**Selected extract:**
* * * *
Posted in

Why Carney’s liberals are going to war with the Bible

Pastor Derek Reimer is not liberal Canada’s favourite free-speech champion. The Bible-bashing leader of Calgary’s Mission 7 ministry has waged a one-man war on his government’s progressive, LGBTQ-friendly agenda – especially its promotion of transgender rights.

In 2023, he was arrested three times after protesting against “family-friendly” storytime events at Calgary’s public libraries, in which local drag queens read to children. He denounced it all as “pervert grooming sessions”, and told a librarian that if she carried on “corrupting kids”, he would post her details online. He also quoted from Deuteronomy 22:5, which states: “A woman shall not wear a man’s garment, nor shall a man put on a woman’s cloak.”

So far, his protests have earned him a conviction for harassment, more than 100 days in jail, and limited sympathy from the wider public – who, whatever their views on transgender issues, often see his methods as extreme.

Yet in recent months, his name has frequently been cited in a growing row over freedom of speech – centred around a planned new law that would remove the right of religious activists to quote scripture as a defence against hate crime charges.

Introduced by prime minister Mark Carney’s ruling Liberal Party, the “Combatting Hate Act” will remove a provision that shields speakers from prosecution for such crimes if they say it was a “good faith” interpretation of a religious text.

But, it doesn’t end there. Also known as Bill C-9, the Act is a wide-ranging piece of legislation aimed at targeting what Carney’s government claims is “rising anti-Semitism, Islamophobia, homophobia and transphobia”.

Critics argue that its proposals for new offences of intimidation and obstruction are so broadly defined that they could be used to criminalise peaceful protest, with police given wide discretionary powers. The bill also increases potential sentences for hate crimes from a current maximum of two years in jail to up to 10 years. Carney insists it is “a huge step forward in our mission to build a stronger, safer country”.

But the bill has drawn objections from more than 40 civil and faith groups, who fear it may be used to suppress criticism of the Liberal Party’s wider progressive agenda, especially on religious grounds. Many were alarmed by comments made last year by Marc Miller, the minister of Canadian identity and culture, who said that sections of the Bible promoted “clear hatred towards, for example, homosexuals”. He added that he didn’t understand how the concept of good faith could be invoked in quoting such passages and argued for greater discretion for prosecutors to pursue charges for hate speech.

As a man who sees himself on a divine mission, Reimer is sanguine at the prospect of further prison time, which he sees as an occupational hazard of his calling.

“If I end up back in jail, and that’s what God tells me to do, then fine,” he says.

But even he is worried about C-9, which he claims will embolden prosecutors to press stiffer charges in future, and to curb the Church’s influence in wider public life.
* * * *
**Data shown:**
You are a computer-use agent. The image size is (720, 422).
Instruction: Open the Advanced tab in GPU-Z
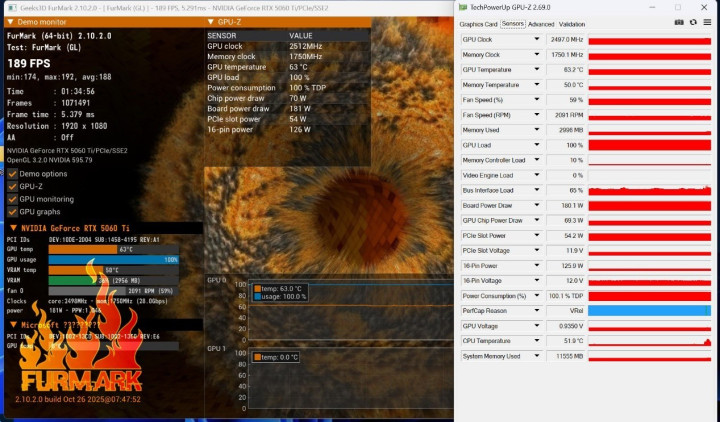point(541,23)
* * * *
Retype the stretch from "Pastor Derek Reimer" through "of transgender rights." in the article above about Canada's Combatting Hate Act.

**Exercise result:**
Pastor Derek Reimer is not liberal Canada’s favourite free-speech champion. The Bible-bashing leader of Calgary’s Mission 7 ministry has waged a one-man war on his government’s progressive, LGBTQ-friendly agenda – especially its promotion of transgender rights.